Thursday, November 12, 2015

On Passing Left-Wing Political “Wisdom” To The Next Generation


On Passing Left-Wing Political “Wisdom” To The Next Generation


    




From The Pen Of Frank Jackman

One of the worst excesses, and there were many although made mostly from ignorance and immaturity and were moreover minuscule compared to the conscious policies of those in power who we were opposing, that we who came of political age in the 1960s were culpable of was our sense that we had to reinvent the wheel of left-wing political struggle. Mostly a very conscious denial and rejection of those thinkers, cadre and organizations who had come before us and whom were disqualified from the discourse by having been worn out, old-timey, or just ideas and methods that we had not thought of and therefore irrelevant. The expression “throwing out the baby with the bath water” may seem a cliché but serves a purpose here. Most of the time back then until fairly late, maybe too late when the tide had begun to ebb toward the end of the 1960s and the then current and fashionable anticommunist theories proved to be ridiculously inadequate, we turned our noses up at Marxism, and at Marxist-Leninist ways of organizing the struggle against the American beast.

I can remember more than a few times when somebody identified him or herself as a Marxist that I and the others in the room would groan audibly. Occasionally, as well, taking part in some of the shouting down exercises when the political disputes became heated. Part of the problem was that those who organizationally claimed to be Marxists-the Communist Party and Socialist Workers Party and to some extent the Progressive Labor Party were following political lines that were far to the right (right being relative here in the context of the left-wing movement in this country) of the politics of those who considered themselves radical and revolutionary youth. Those two organizations then far too eager to traffic with what we called respectable bourgeois forces who were part of the problem since they helped control the governmental apparatus. (I won’t even mention the moribund Socialist/Social Democratic organizations that only old laborites and “old ladies in tennis sneakers,” although that might be a slander against those nice do-gooder ladies, followed as the expression went at the time.) I know, and I know that many others at the time,  had no time for a look at the history books, had nothing but a conscious disregard for the lessons of history, good and bad, that we thought was irrelevant in seeking to build the “newer world.” (Strangely, later after all our empirical experiment proved futile and counter-productive, quoting, quoting loudly and vehemently  from this or that book, by this or that thinker, this or that revolutionary or radical became the rage. Ah, the excesses of youth.)               

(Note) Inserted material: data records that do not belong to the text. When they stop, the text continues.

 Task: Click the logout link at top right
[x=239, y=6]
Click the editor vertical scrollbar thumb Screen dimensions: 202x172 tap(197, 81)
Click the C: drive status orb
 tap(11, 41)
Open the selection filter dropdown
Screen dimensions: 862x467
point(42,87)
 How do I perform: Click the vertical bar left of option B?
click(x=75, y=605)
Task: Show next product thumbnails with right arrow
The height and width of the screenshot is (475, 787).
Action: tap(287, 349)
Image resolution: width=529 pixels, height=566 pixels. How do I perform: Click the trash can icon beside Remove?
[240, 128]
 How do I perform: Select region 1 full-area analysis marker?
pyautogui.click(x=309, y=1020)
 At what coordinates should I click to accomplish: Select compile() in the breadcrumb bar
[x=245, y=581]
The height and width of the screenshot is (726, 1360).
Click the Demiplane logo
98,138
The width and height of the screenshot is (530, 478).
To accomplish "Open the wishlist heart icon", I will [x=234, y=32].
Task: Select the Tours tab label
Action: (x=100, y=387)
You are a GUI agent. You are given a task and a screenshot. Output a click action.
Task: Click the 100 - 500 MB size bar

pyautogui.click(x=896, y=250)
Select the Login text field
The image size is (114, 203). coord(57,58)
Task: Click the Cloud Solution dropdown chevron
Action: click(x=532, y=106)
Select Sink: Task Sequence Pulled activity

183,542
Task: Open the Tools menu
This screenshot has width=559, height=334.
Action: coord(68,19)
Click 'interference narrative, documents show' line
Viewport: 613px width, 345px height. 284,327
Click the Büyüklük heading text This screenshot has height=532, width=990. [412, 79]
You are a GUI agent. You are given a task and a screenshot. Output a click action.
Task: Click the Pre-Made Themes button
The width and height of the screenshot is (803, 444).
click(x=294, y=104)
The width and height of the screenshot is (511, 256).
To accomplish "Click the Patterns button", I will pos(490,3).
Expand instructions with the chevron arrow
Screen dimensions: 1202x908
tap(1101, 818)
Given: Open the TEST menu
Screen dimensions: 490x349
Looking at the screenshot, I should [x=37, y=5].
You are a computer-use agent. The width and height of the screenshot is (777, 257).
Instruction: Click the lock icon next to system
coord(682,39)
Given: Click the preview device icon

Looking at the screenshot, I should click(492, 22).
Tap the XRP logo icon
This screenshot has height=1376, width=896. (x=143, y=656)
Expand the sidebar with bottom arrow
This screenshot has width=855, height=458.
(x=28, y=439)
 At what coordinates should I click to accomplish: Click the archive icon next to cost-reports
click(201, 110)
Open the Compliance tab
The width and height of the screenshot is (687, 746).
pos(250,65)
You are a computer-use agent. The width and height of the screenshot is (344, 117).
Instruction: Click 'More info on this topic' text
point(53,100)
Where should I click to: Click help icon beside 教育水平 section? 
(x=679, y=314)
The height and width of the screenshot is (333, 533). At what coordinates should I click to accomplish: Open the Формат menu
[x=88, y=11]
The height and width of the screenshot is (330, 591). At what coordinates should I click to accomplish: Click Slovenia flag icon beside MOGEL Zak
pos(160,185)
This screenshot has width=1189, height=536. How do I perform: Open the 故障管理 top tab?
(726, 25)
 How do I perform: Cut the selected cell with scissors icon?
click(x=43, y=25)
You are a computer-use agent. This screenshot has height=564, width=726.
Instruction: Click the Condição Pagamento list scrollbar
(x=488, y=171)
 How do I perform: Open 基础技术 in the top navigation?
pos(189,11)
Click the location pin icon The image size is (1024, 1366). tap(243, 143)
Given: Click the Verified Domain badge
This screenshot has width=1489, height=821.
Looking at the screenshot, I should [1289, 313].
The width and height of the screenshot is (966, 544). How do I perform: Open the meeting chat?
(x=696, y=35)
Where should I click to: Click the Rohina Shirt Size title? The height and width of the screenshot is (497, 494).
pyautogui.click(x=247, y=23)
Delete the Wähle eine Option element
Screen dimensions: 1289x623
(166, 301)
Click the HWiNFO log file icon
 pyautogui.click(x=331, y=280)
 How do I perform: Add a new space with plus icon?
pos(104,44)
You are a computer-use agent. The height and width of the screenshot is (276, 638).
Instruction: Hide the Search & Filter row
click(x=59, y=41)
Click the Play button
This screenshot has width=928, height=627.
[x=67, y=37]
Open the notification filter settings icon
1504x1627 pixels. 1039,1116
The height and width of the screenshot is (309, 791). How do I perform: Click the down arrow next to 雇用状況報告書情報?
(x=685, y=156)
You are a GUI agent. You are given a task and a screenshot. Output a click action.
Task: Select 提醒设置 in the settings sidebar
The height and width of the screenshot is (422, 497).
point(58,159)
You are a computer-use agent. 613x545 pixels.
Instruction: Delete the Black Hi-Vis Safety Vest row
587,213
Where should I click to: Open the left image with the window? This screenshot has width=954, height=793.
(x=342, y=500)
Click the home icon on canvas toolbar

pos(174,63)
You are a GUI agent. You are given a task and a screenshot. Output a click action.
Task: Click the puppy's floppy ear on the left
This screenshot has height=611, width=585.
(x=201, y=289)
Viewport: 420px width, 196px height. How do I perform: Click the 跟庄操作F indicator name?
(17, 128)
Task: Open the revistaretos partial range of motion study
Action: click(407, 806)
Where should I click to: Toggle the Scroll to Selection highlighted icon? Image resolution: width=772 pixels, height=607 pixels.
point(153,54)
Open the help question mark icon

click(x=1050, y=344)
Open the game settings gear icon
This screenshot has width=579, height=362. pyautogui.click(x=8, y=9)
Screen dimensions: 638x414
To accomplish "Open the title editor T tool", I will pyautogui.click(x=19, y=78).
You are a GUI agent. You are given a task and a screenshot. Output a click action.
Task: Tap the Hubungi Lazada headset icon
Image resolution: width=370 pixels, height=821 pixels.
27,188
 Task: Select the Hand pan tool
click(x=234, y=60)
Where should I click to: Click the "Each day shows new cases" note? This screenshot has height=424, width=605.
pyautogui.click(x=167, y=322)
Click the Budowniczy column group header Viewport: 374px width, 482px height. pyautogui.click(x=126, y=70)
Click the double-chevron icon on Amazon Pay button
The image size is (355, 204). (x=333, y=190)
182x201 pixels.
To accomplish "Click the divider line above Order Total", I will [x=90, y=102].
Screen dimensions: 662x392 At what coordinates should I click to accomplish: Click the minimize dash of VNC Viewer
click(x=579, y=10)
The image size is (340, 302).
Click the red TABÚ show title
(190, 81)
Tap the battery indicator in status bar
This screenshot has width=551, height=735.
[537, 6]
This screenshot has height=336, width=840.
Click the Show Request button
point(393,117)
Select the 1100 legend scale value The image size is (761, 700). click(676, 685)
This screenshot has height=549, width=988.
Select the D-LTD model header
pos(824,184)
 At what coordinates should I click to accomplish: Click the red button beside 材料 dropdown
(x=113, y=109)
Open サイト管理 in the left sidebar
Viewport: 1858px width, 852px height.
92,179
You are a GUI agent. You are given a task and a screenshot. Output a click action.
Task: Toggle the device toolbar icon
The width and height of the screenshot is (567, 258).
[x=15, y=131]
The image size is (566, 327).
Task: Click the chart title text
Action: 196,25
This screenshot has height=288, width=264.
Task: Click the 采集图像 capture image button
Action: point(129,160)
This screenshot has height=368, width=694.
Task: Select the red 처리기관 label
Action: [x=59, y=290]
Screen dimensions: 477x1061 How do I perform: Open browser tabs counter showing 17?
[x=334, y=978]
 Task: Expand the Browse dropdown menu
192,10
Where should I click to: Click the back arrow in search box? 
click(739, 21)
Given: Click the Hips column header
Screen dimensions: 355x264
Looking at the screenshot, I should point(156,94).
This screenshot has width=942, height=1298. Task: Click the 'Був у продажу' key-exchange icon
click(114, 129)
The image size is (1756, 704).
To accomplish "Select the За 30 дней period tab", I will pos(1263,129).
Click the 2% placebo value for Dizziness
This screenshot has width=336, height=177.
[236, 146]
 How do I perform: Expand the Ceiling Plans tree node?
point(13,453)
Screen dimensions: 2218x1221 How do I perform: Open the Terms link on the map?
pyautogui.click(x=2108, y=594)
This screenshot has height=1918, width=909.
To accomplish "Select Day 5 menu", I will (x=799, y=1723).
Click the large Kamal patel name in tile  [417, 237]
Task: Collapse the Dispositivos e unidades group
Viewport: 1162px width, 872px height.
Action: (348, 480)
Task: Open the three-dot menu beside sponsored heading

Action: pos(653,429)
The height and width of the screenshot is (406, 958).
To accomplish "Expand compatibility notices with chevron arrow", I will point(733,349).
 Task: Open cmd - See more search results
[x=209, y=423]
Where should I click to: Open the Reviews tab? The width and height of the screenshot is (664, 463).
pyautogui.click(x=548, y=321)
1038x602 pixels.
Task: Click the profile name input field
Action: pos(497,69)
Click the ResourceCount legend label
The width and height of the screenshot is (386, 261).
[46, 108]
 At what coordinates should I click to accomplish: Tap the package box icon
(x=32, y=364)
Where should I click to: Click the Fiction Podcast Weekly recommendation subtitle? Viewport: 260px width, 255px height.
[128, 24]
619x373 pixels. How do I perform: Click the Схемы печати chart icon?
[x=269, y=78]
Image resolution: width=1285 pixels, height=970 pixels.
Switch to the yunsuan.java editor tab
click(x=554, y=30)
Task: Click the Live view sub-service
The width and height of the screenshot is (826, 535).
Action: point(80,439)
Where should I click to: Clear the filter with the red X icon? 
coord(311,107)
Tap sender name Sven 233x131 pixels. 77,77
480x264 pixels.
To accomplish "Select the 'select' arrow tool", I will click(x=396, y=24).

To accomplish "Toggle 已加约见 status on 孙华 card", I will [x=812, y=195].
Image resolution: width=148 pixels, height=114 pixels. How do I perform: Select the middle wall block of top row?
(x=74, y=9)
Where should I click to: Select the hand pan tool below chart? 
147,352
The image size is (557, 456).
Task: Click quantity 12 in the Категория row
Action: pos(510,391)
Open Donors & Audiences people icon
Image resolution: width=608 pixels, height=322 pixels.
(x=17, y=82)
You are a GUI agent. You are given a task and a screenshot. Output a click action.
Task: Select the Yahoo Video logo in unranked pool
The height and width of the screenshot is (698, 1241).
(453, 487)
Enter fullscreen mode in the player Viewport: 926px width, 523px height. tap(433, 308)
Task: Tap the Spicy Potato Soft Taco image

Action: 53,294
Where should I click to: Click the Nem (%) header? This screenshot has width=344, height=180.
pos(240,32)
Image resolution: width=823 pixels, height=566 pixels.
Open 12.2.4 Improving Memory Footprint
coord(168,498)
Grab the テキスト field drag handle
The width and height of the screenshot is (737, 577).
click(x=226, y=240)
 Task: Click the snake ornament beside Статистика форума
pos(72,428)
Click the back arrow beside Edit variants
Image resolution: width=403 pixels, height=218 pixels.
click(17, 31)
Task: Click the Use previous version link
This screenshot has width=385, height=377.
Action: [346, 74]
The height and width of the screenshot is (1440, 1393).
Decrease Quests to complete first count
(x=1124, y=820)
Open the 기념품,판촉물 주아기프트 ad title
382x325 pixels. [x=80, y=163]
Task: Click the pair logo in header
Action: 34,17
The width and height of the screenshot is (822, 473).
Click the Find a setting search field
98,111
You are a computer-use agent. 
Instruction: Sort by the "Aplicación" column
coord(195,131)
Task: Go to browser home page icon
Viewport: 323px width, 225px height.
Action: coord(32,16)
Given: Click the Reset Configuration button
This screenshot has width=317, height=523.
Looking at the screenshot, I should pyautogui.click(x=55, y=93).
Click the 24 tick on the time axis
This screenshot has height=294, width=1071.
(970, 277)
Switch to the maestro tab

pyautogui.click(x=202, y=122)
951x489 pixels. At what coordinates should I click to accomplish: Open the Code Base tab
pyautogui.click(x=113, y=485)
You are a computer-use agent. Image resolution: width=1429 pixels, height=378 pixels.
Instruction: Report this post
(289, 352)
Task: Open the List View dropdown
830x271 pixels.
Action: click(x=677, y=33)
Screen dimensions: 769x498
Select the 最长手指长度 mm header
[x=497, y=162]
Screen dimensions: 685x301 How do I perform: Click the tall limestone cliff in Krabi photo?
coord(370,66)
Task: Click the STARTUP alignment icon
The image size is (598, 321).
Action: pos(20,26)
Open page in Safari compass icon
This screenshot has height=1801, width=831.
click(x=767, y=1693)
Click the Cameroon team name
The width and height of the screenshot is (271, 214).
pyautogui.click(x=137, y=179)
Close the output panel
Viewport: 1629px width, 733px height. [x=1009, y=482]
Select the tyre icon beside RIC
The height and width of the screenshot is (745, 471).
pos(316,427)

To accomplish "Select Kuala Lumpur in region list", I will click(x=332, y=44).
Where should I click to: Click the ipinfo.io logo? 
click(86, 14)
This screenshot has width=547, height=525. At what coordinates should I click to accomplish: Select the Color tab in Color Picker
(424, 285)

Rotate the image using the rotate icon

So it is always a good thing when somebody comes by and says as part of the reason that he is looking at something like the very mixed early history of the American Communist Party (after the two previously separate communist organizations merged when the serious differences were ironed out in the early 1920s), as here in the book under review, that he is doing so to embrace the legacy of the past of the left-wing movement. If not back then in the 1960s then now as a new wind, maybe a new movement is beginning to take shape after decades of defeats and disaffection, that is a very important reason to take a look at the early history of the American Communist movement. Look back at a time when a generation, or the best part of a generation, at least three generations removed from today‘s young militants tried to bring off a working class revolution in this country under the beacon of the October Revolution in Russia.

Additionally any book like The First Ten Years Of American Communism that features the role of James P. Cannon, who in his time had the desire and the capacity to lead such a revolution, is onto something important because he is one of the few figures who was able to try to build the communist movement through the good offices of the Communist International when that organization was in the business of “fomenting” revolution and to break with the CI when it lost its moorings under Stalin (and a few others, mainly his henchmen in the end) when it became an adjunct of Soviet foreign policy. This book, and the books cited in the article by Theodore Draper and others, including the key letters by Cannon to Draper in the 1950s, is an important addition to those who want to carry on that early tradition and know what it was like when men and women fought for revolution for real. I am not sure we of the older generation would have been able to learn anything from such a book but today’s left-wing militants surely can.